§ **Requisitos de tarea**
Localiza las líneas de abajo que contienen la palabra "Given" y cópialas completas.

§ **Datos a procesar**
■ ■ ■ ■ ■
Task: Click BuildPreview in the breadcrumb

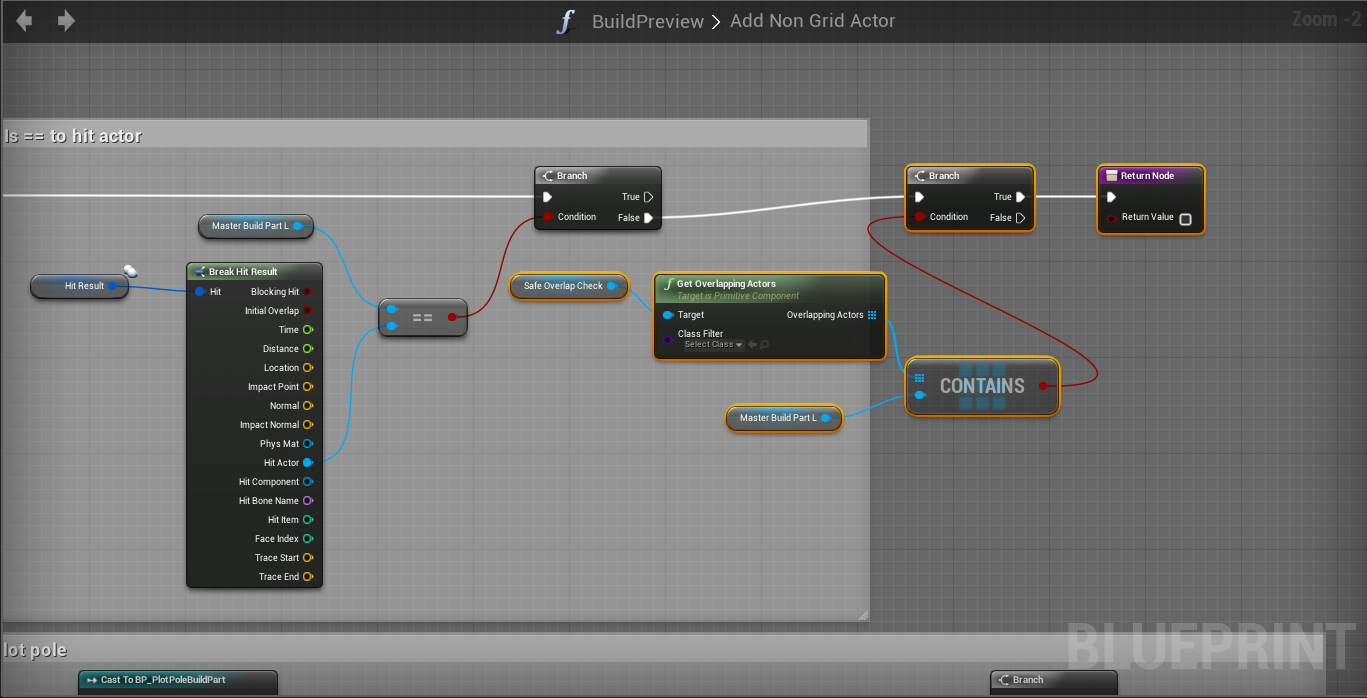Action: pos(647,21)
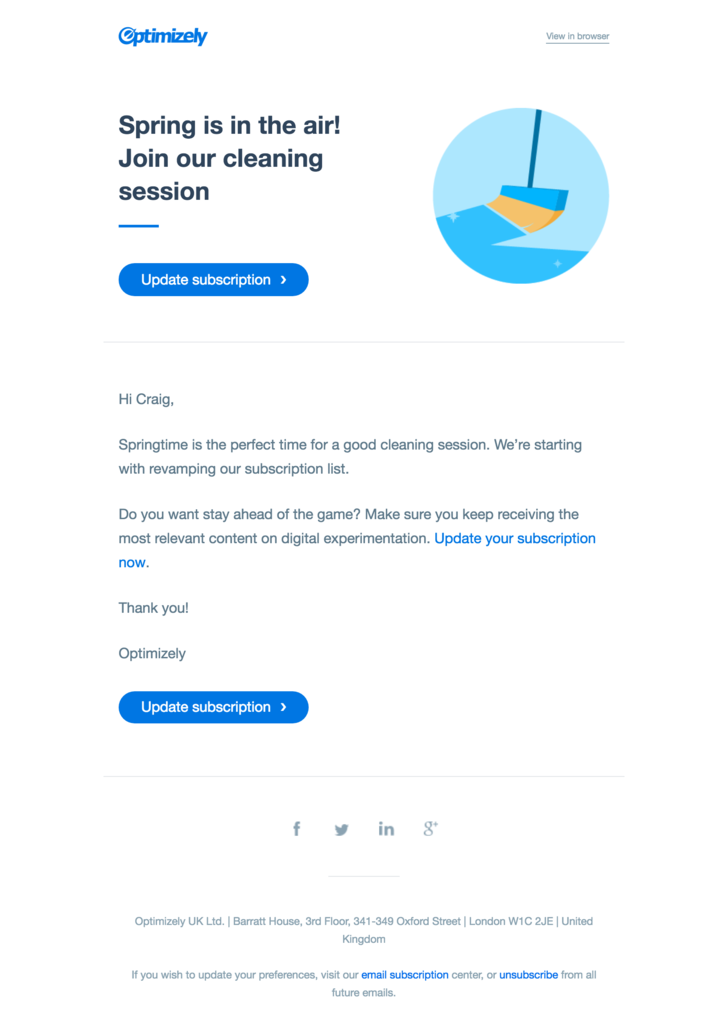Click the short blue divider under the heading
728x1024 pixels.
(x=138, y=226)
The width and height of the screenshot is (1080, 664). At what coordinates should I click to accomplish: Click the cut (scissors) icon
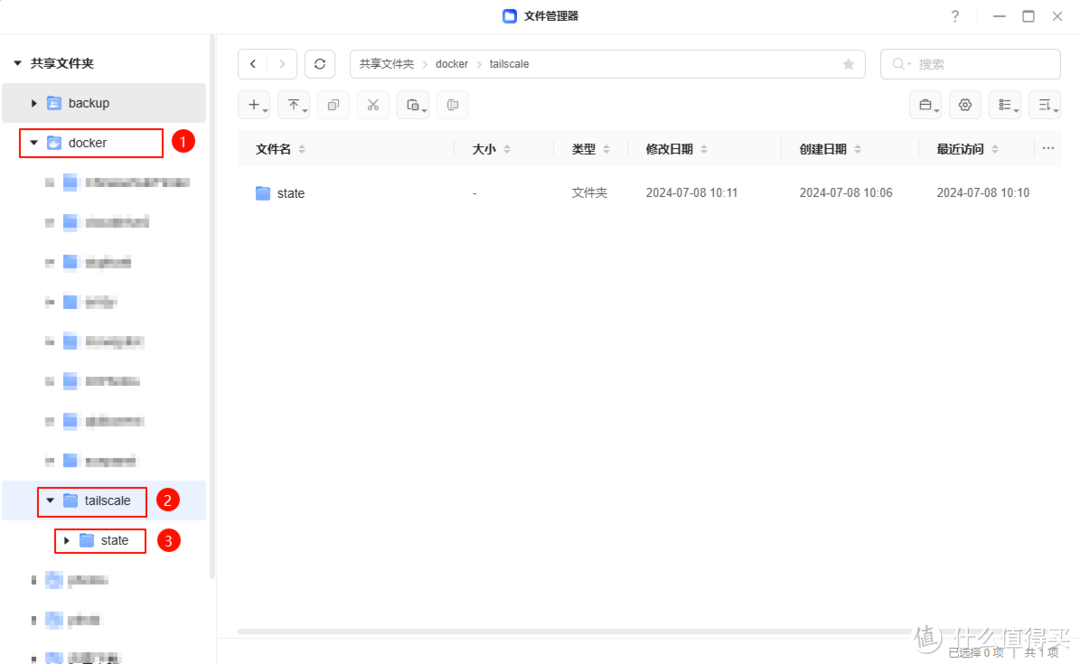(x=373, y=104)
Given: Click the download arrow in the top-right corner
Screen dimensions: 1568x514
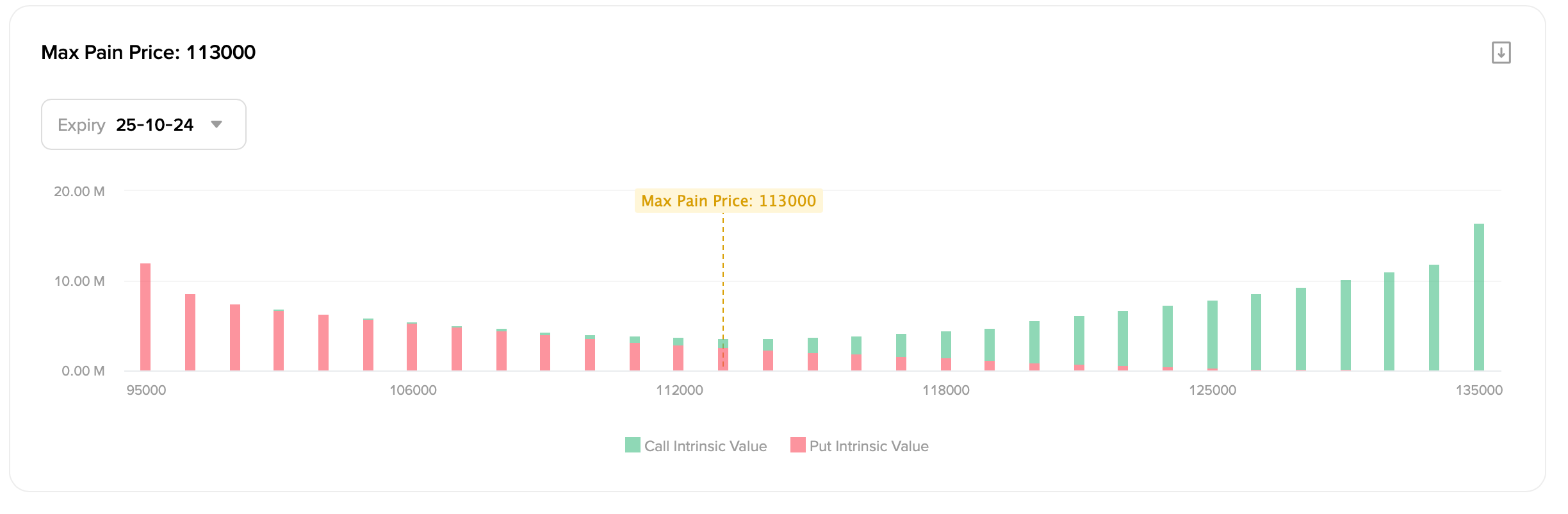Looking at the screenshot, I should pos(1501,53).
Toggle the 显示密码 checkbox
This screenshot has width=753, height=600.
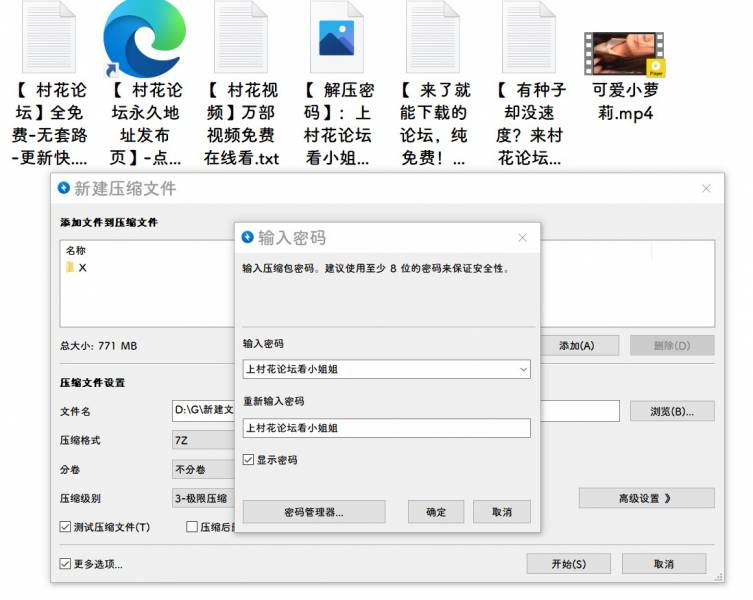coord(249,460)
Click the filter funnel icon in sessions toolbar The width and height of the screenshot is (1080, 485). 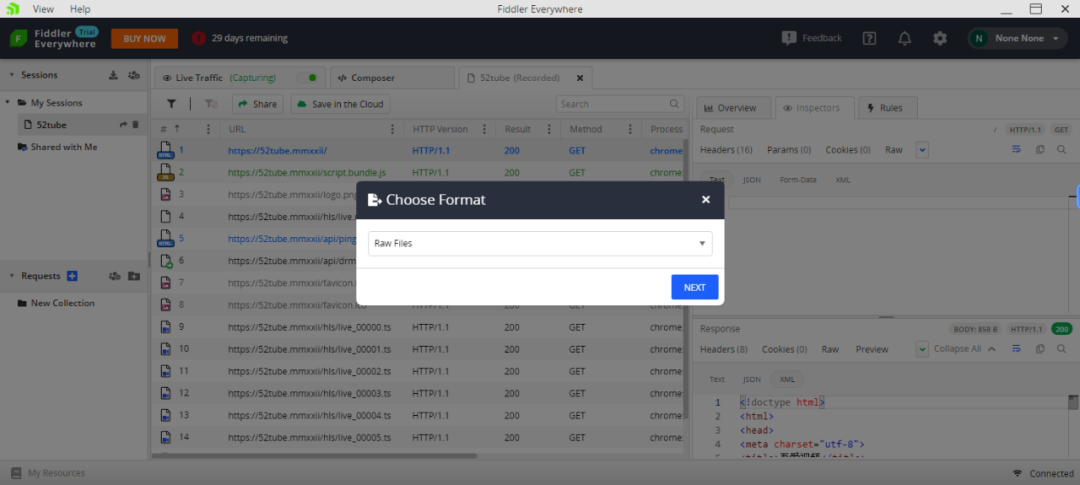[171, 104]
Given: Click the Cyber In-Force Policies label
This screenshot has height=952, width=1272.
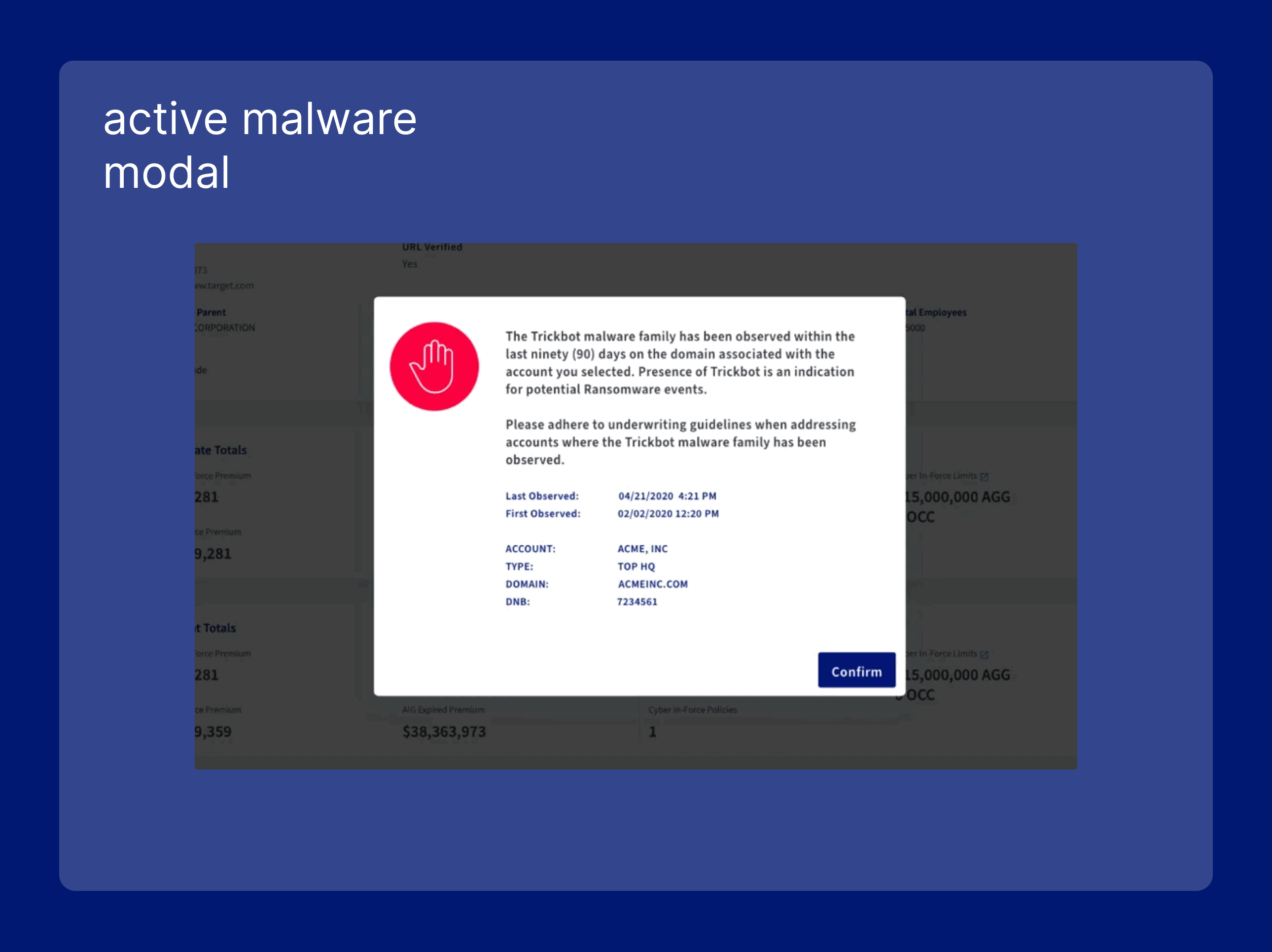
■ ■ ■ ■ ■
§ **Respuesta del ejercicio**
Given: Click the download arrow in the top-right corner
Given: Click the Cyber In-Force Policies label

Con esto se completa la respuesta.